• _BRIEF_:
Among the records that follow, find the line with "Instruction: Open the プラン dropdown chevron" and the line with "Click the COVID-19". Set down those lines and all lines between them exactly, without adding anything.

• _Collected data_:
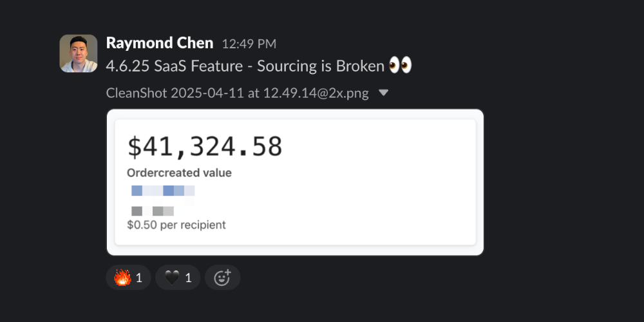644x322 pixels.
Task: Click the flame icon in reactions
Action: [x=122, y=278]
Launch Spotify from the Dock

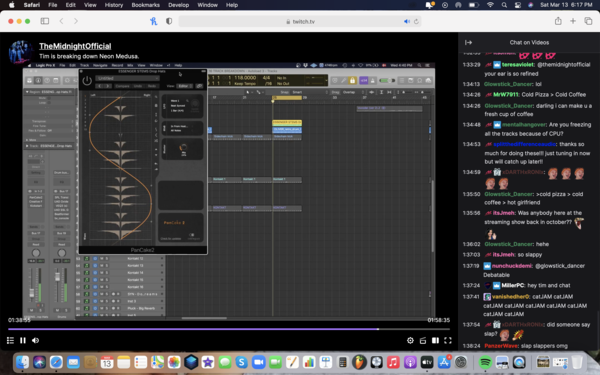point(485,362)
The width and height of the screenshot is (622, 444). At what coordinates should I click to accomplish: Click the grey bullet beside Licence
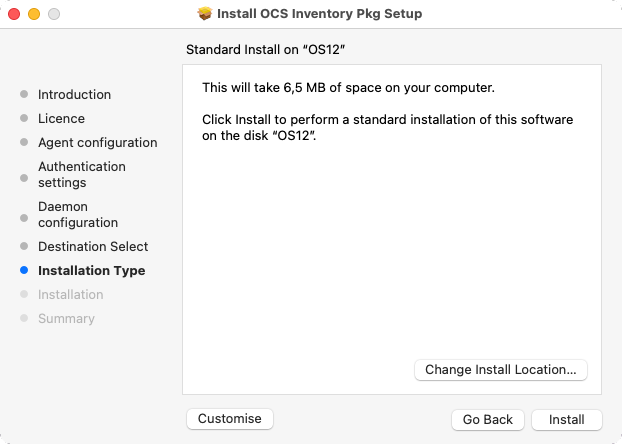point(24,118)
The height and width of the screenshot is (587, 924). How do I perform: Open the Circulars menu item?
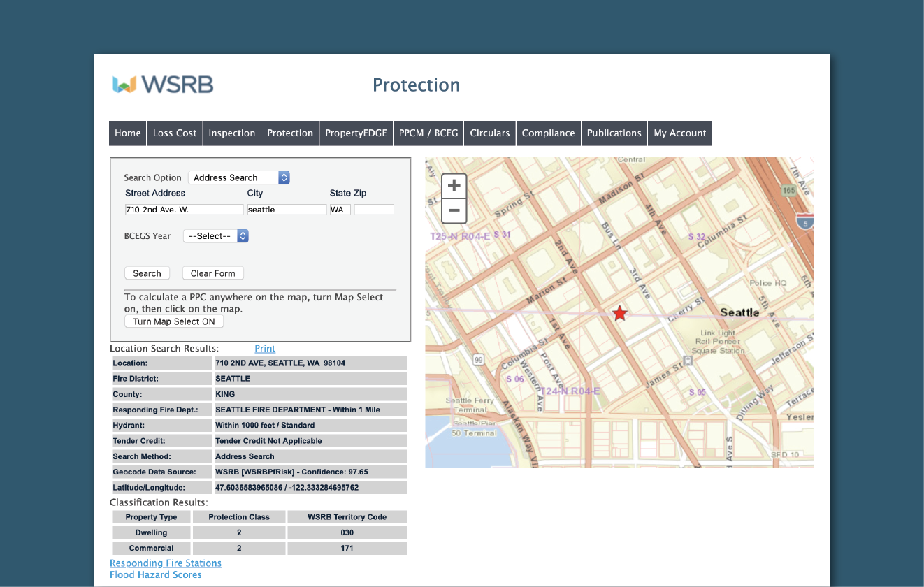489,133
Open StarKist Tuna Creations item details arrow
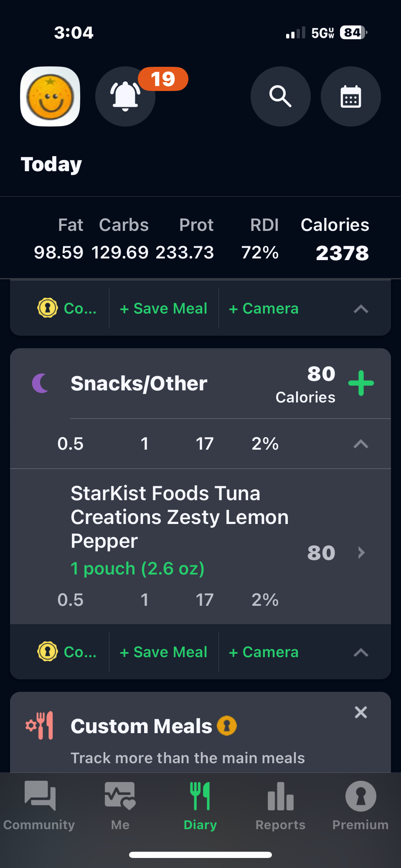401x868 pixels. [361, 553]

* * *

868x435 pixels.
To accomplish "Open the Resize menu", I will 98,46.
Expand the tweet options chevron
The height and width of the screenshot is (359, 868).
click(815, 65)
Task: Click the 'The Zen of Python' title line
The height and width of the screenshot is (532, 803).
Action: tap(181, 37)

--

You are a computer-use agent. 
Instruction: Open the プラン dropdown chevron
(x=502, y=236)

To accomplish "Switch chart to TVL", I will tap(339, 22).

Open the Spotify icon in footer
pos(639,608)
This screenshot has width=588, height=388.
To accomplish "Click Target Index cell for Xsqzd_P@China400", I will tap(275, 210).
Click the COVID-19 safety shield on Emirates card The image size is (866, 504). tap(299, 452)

• _TASK RESULT_:
Instruction: Open the プラン dropdown chevron
(x=502, y=236)

To accomplish "Switch chart to TVL", I will tap(339, 22).

Open the Spotify icon in footer
pos(639,608)
This screenshot has width=588, height=388.
To accomplish "Click Target Index cell for Xsqzd_P@China400", I will tap(275, 210).
Click the COVID-19 safety shield on Emirates card The image size is (866, 504). tap(299, 452)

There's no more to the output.